The Constitution gave more powers to the federal government, such as regulating interstate commerce, managing foreign affairs and the military, and establishing a national currency. These were seen as essential for the success of the new nation and resolve the disputes that had arisen under the Articles of Confederation, but the states retained sovereignty over other affairs. To protect against abuse of power at the federal level, the Constitution mandated separation of powers, with responsibilities divided among the executive, legislative, and judicial branches. Furthermore, the legislative body would be bicameral, so there would be checks and balances. The Constitution was ratified by the end of 1788, and its full implementation was set for March 4, 1789.
The post-Civil War Gilded Age was marked by Republican dominance of the Congress. The Progressive Era saw the Seventeenth Amendment (ratified in 1913), which provided for the direct election of senators. The early 20th century witnessed the rise of strong party leadership in both houses of Congress. In the House of Representatives, the office of Speaker became extremely powerful. Leaders in the Senate were somewhat less powerful; individual senators still retained much of their influence. After the revolt against Speaker Joe Cannon in 1910, the seniority system emerged. Members became powerful chairmen through years of seniority, regardless of the leadership. Committee chairmen remained particularly strong in both houses until the reforms of the 1970s and 1990s.
Franklin Delano Roosevelt's election as President in 1932 marked a shift in power towards the presidency. Numerous New Deal initiatives were proposed from the White House and sent to Congress for approval, rather than legislation originating in Congress. After the Watergate scandal and other abuses of power by the Nixon administration, Congress began to reassert its power to oversee the executive branch and develop legislation.

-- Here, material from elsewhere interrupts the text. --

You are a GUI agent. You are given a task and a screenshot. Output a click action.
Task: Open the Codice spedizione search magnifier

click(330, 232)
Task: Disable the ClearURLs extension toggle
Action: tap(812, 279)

During the administration of President Franklin D. Roosevelt (1933–45), the Democratic Party controlled both houses of Congress. The Republicans won control of both houses in the 1946 elections, only to lose them in 1948; with Dwight D. Eisenhower's election to the presidency in 1952, the Republicans again won both houses. However, after the Democratic Party again won back control in the elections of 1954, it was the majority party in both houses of Congress for most of the next 40 years; the Republicans were only able to win control of the Senate for a six-year period (1981–87). The Republicans won a majority position in both houses of Congress in the elections of 1994. The Republicans controlled both houses until 2006, except the Senate for most of 2001 and 2002, when the Democrats had the majority after Jim Jeffords left the Republican Party to become an independent and caucus with the Democrats. In 2006, the Democratic Party regained control of the House of Representatives, and the results of the Senate elections yielded a Senate makeup of 49 Republicans, 49 Democrats, and two independents. In the 110th Congress (2007–08), the Democratic voting bloc had a 51-49 majority in the Senate because the two independents, Joseph Lieberman of Connecticut and Bernie Sanders of Vermont, aligned themselves with the Democratic Party. As of January 2009, the Democratic Party has the majority in both houses, with a Democratic president.